A child died in the Gulf Coast community of Fort Morgan, Alabama, the U.S. Coast Guard said, adding that it had been called to assist with a helicopter evacuation but that the child succumbed to injuries before it could launch a rescue.
Louisiana Governor John Bel Edwards declared a state of emergency and readied emergency vehicles and the Louisiana National Guard. As of noon, he said there were no reports of significant flooding or damage, but added there were worries of tornadoes striking the state.
Alabama also declared a state of emergency, Texas increased its state of preparedness and Florida’s governor warned residents in the northwest part of his state to stay alert for flooding and heavy rain.

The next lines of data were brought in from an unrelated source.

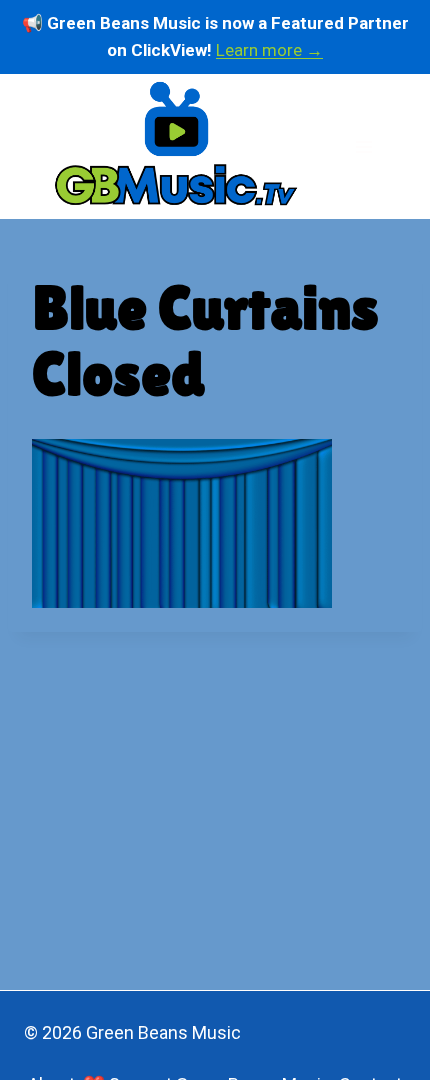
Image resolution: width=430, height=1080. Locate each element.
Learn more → (269, 50)
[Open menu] (363, 146)
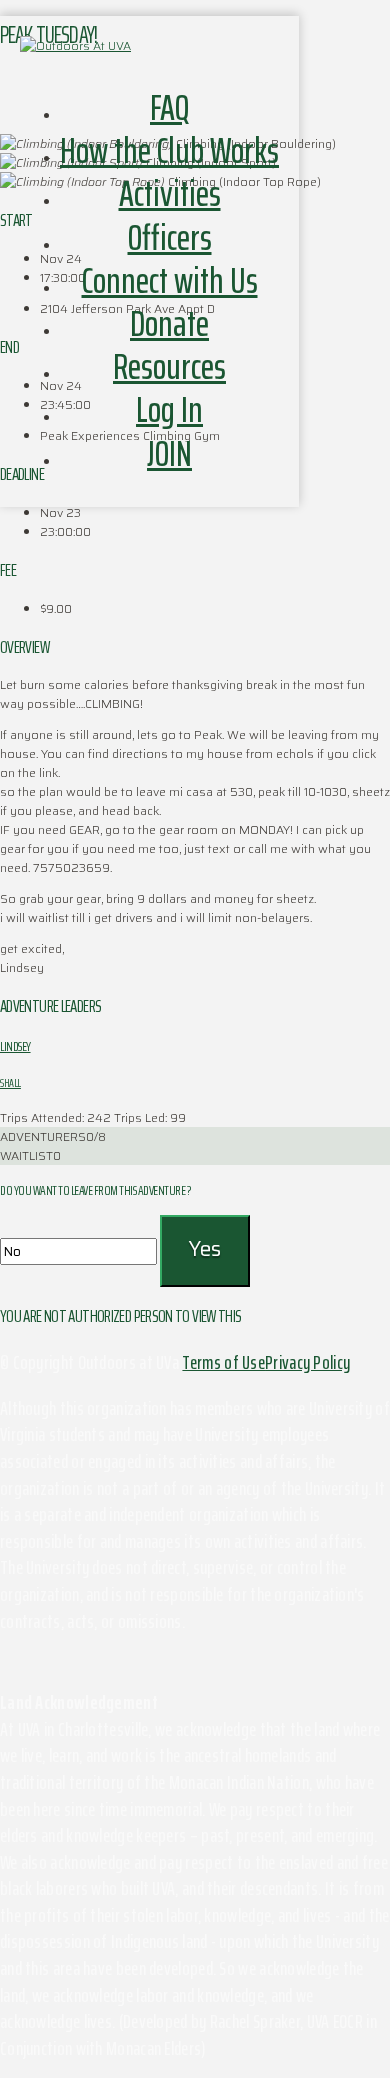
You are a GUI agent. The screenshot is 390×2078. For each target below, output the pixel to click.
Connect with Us (170, 280)
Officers (170, 237)
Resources (169, 366)
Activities (170, 193)
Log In (169, 409)
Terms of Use (223, 1362)
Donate (169, 323)
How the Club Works (169, 150)
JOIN (169, 453)
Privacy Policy (307, 1362)
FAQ (169, 107)
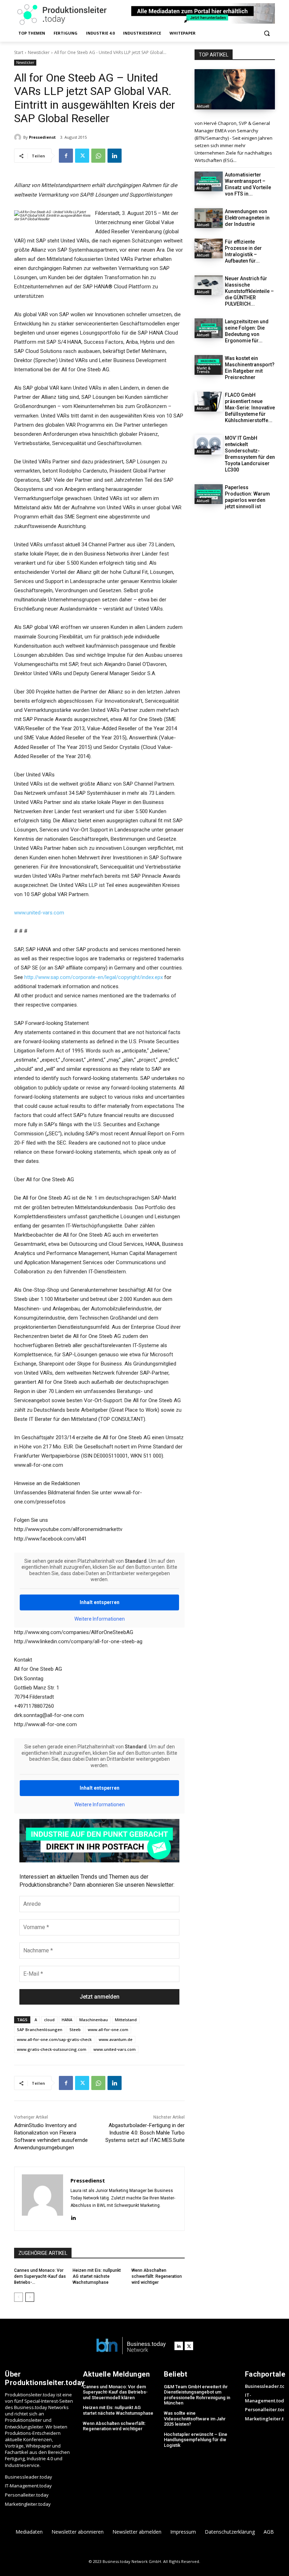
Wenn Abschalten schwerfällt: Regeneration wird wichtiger (156, 2276)
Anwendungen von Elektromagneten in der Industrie (247, 218)
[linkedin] (73, 2217)
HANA (67, 2019)
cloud (49, 2019)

The storm so far has mostly limited impact on oil and gas production. About 17 percent of oil production in the Gulf was shut in and 40 platforms, or about 5 percent, were evacuated. Expected rains and wind could disrupt regional refineries that are home to some 2.3 million barrels per day of refining capacity.
Sabine Pilots, which guides ships in and out of the ports of Beaumont, Port Arthur, and Orange, Texas, suspended some operations on Wednesday, a spokesperson said.
The storm, moving northwest at nearly 9 miles (14 km) per hour, was expected to make landfall along the Texas-Louisiana border, near major Exxon Mobil Corp., Motiva Enterprises and Total SA refineries. Outages at refineries could drive up gasoline prices.